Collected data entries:
::::::::

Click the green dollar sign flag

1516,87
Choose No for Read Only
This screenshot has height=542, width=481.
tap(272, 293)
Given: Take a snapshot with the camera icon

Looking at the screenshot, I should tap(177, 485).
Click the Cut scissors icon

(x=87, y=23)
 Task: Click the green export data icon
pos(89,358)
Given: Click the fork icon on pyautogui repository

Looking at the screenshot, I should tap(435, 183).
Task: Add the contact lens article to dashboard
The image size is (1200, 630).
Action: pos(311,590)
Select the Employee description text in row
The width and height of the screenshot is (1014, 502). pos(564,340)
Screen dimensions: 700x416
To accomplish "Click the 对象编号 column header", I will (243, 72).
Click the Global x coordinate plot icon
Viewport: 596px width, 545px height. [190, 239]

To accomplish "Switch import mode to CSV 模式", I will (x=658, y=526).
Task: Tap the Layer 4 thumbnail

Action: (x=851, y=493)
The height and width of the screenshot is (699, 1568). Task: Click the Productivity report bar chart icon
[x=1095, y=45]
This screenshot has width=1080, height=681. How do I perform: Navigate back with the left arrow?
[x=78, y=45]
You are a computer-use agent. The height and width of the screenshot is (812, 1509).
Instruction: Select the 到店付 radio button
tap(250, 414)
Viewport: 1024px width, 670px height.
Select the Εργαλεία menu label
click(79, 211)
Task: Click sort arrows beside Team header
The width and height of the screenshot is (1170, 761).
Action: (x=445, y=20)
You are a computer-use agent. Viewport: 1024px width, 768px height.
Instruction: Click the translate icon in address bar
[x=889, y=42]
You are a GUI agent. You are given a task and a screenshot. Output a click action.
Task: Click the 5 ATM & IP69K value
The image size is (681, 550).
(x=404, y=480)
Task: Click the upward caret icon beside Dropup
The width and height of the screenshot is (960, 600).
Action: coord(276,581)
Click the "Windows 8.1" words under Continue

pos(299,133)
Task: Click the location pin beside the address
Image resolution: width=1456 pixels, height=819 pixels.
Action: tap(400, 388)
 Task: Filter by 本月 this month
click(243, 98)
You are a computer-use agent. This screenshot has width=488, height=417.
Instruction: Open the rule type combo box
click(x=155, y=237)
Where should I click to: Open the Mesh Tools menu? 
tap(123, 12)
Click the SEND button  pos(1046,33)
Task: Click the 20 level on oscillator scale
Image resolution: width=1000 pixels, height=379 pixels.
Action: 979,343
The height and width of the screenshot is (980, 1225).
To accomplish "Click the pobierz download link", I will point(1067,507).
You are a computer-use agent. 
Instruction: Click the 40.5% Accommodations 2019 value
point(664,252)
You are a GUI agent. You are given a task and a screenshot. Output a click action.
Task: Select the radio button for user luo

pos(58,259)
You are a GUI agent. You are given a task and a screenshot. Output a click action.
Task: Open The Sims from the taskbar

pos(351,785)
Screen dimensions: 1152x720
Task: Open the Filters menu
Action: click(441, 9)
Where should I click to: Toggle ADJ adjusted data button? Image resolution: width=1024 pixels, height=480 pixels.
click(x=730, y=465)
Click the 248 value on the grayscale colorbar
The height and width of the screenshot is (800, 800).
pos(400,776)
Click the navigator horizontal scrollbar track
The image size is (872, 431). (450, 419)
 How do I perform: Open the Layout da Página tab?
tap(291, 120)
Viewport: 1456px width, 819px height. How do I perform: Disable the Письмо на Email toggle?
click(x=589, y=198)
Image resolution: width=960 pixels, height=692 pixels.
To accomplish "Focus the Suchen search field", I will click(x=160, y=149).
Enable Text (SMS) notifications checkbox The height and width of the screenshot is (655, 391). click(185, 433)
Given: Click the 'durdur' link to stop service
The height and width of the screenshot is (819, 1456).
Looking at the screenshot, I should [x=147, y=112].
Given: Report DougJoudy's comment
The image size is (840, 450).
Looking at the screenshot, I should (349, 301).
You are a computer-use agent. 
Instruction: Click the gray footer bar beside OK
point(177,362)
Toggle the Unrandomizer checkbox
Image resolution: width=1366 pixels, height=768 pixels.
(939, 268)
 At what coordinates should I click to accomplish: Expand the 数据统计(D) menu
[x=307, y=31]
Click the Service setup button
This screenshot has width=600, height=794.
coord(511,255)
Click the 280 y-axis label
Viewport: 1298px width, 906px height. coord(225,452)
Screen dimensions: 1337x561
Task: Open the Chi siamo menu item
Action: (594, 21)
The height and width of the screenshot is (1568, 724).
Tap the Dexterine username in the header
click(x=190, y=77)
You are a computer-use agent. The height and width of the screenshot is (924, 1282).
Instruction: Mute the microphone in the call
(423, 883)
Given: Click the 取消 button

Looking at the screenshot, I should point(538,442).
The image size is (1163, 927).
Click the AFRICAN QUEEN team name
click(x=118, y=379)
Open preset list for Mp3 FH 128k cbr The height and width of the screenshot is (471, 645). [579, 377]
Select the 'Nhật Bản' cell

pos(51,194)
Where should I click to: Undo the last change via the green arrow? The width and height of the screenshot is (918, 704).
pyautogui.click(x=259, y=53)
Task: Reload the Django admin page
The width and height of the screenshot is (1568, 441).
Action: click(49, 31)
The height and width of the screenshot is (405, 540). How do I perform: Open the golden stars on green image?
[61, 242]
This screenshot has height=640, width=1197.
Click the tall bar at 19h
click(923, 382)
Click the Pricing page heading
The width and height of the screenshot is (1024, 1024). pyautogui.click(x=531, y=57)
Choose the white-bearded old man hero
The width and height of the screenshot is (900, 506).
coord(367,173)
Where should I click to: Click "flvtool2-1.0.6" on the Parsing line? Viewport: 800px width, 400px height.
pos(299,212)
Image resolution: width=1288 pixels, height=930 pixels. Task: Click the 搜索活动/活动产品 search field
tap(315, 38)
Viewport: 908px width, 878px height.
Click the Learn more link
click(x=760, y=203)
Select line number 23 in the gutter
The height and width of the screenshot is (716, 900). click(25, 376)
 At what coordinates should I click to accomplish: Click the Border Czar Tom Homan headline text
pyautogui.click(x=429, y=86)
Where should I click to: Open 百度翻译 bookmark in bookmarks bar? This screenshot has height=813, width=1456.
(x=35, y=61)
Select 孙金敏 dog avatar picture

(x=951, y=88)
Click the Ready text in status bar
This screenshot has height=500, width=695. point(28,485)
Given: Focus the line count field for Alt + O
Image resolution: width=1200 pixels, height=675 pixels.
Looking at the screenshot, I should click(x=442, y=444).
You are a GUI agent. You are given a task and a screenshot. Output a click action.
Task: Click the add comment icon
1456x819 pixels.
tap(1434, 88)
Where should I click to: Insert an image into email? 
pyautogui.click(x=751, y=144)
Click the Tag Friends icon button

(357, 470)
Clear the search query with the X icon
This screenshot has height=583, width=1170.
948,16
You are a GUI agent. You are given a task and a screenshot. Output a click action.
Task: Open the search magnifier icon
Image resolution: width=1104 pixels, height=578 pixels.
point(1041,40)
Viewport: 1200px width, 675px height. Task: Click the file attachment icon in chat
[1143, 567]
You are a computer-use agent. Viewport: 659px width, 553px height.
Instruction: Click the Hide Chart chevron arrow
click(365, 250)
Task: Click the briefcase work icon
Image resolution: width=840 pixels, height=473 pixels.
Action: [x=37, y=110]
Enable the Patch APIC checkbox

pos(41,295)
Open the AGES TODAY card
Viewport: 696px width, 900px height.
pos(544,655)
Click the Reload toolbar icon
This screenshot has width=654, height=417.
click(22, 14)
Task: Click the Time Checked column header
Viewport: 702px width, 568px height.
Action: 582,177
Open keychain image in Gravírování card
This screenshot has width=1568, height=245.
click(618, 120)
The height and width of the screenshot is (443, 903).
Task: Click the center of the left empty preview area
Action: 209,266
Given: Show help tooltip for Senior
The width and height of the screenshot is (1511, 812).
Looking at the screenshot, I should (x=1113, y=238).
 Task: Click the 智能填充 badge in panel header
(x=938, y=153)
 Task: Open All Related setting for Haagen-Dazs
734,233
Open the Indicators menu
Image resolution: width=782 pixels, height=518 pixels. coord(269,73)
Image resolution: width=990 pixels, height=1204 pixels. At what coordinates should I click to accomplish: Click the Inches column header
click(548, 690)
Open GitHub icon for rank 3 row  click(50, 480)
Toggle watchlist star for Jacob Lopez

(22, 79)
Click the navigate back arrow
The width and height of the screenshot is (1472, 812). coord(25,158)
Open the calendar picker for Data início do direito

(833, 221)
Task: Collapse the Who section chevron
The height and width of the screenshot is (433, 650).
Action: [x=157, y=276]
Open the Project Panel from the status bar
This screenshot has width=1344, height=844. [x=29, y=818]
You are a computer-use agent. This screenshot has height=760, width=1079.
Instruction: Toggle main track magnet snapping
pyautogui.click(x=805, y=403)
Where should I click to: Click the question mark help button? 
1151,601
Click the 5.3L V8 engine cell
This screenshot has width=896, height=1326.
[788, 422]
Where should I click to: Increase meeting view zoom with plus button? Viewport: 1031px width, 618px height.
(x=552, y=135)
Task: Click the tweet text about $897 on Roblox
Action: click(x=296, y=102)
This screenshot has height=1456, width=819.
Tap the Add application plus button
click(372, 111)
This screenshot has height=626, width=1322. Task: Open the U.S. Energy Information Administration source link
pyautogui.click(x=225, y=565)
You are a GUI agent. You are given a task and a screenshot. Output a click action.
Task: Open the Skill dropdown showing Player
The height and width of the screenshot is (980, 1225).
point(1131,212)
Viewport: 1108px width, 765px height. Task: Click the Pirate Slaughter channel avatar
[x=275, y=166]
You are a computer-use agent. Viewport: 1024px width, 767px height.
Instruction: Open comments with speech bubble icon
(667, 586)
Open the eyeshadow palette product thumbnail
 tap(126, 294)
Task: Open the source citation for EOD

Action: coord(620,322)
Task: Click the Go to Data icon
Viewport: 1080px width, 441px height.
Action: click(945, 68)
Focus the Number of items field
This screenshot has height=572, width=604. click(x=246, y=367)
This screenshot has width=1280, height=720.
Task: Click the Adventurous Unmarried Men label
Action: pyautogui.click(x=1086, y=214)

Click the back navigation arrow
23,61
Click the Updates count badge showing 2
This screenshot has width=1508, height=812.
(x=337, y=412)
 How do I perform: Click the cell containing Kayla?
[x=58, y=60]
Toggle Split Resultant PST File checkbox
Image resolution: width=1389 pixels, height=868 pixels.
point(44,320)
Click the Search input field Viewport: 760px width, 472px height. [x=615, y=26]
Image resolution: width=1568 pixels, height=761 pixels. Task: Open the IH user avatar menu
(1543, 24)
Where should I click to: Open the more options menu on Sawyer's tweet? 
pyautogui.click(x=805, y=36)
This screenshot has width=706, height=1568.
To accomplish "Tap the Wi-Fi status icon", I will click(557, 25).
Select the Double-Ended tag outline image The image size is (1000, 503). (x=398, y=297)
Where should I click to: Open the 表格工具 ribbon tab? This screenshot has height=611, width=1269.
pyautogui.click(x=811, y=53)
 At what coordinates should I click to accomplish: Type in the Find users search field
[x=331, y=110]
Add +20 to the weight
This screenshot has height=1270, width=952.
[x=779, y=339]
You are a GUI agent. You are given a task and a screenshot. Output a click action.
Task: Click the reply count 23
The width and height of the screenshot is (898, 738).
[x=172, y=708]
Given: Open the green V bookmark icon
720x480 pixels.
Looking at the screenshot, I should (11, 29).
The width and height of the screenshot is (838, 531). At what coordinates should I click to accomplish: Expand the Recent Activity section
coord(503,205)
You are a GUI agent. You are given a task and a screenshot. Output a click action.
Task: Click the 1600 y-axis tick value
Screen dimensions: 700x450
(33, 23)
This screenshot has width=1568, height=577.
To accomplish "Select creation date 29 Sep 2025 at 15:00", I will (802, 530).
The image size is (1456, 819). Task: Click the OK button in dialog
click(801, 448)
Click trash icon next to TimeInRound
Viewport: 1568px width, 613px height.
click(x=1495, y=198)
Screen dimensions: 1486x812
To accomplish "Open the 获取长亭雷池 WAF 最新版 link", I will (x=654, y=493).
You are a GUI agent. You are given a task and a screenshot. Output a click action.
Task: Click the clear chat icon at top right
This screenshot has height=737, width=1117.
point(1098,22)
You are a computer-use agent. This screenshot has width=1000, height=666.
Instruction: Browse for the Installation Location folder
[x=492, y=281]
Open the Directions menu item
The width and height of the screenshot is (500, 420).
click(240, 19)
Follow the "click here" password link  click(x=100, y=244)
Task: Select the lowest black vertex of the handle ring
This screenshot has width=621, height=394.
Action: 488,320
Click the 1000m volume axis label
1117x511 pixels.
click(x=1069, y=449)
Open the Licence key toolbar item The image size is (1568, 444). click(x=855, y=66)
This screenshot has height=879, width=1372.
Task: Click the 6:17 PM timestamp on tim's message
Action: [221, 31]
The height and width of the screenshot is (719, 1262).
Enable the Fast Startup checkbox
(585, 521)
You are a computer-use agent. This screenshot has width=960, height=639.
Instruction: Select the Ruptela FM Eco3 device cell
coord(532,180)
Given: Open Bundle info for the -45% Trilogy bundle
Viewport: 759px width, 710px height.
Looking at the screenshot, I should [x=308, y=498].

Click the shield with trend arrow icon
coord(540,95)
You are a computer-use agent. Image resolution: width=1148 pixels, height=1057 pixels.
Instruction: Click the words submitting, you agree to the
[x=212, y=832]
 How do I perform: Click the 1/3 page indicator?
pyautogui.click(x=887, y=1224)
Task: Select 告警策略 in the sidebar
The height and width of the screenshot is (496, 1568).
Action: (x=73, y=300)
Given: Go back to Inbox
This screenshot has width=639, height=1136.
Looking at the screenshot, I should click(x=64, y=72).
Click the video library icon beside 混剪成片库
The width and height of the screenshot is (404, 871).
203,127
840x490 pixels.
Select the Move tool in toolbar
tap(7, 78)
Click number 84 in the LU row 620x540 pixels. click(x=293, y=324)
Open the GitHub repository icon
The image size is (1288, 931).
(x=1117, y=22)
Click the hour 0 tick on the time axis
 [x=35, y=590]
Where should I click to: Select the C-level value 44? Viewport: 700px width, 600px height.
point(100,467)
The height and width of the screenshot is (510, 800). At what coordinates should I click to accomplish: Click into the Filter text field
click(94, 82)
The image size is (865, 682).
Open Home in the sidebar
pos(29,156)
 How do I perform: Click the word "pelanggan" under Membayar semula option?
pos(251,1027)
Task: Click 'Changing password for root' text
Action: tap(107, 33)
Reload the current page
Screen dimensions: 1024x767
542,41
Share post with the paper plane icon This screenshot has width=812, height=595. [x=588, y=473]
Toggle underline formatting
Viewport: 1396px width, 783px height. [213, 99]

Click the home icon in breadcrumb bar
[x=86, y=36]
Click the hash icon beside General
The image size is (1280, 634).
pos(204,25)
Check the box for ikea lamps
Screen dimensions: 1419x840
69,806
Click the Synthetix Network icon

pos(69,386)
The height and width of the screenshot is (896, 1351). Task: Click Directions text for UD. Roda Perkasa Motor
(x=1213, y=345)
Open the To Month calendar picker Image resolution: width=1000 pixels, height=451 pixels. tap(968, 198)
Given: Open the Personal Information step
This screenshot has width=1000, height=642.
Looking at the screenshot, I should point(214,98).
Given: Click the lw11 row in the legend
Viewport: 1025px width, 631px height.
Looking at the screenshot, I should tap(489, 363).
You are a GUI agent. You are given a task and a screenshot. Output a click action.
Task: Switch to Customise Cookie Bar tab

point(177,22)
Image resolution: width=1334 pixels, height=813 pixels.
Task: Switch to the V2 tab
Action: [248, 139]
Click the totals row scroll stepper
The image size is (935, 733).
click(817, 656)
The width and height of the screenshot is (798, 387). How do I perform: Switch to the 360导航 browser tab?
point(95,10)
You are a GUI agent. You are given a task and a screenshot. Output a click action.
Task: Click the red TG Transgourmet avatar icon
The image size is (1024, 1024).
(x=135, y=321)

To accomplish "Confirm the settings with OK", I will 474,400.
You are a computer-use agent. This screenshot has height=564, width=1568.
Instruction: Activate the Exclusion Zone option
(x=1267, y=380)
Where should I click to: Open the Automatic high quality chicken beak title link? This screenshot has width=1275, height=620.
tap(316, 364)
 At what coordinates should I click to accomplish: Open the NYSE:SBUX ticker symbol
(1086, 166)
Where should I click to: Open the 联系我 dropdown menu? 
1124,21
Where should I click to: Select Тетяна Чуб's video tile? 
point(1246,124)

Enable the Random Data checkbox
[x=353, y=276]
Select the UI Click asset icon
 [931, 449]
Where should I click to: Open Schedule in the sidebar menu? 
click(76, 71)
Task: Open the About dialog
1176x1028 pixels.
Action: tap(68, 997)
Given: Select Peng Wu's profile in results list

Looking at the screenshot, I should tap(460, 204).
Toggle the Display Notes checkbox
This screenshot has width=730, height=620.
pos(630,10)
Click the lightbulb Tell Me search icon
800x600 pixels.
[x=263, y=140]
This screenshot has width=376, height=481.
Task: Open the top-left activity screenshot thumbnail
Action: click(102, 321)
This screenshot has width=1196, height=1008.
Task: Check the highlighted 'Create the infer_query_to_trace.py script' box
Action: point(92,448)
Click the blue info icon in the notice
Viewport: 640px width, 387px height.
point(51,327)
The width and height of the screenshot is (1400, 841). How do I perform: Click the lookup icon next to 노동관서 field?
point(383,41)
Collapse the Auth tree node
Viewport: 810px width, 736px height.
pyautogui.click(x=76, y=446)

::::::::

Looking at the data above, count the lines that contain the string "Choose" and give only the count.

## Task answer
2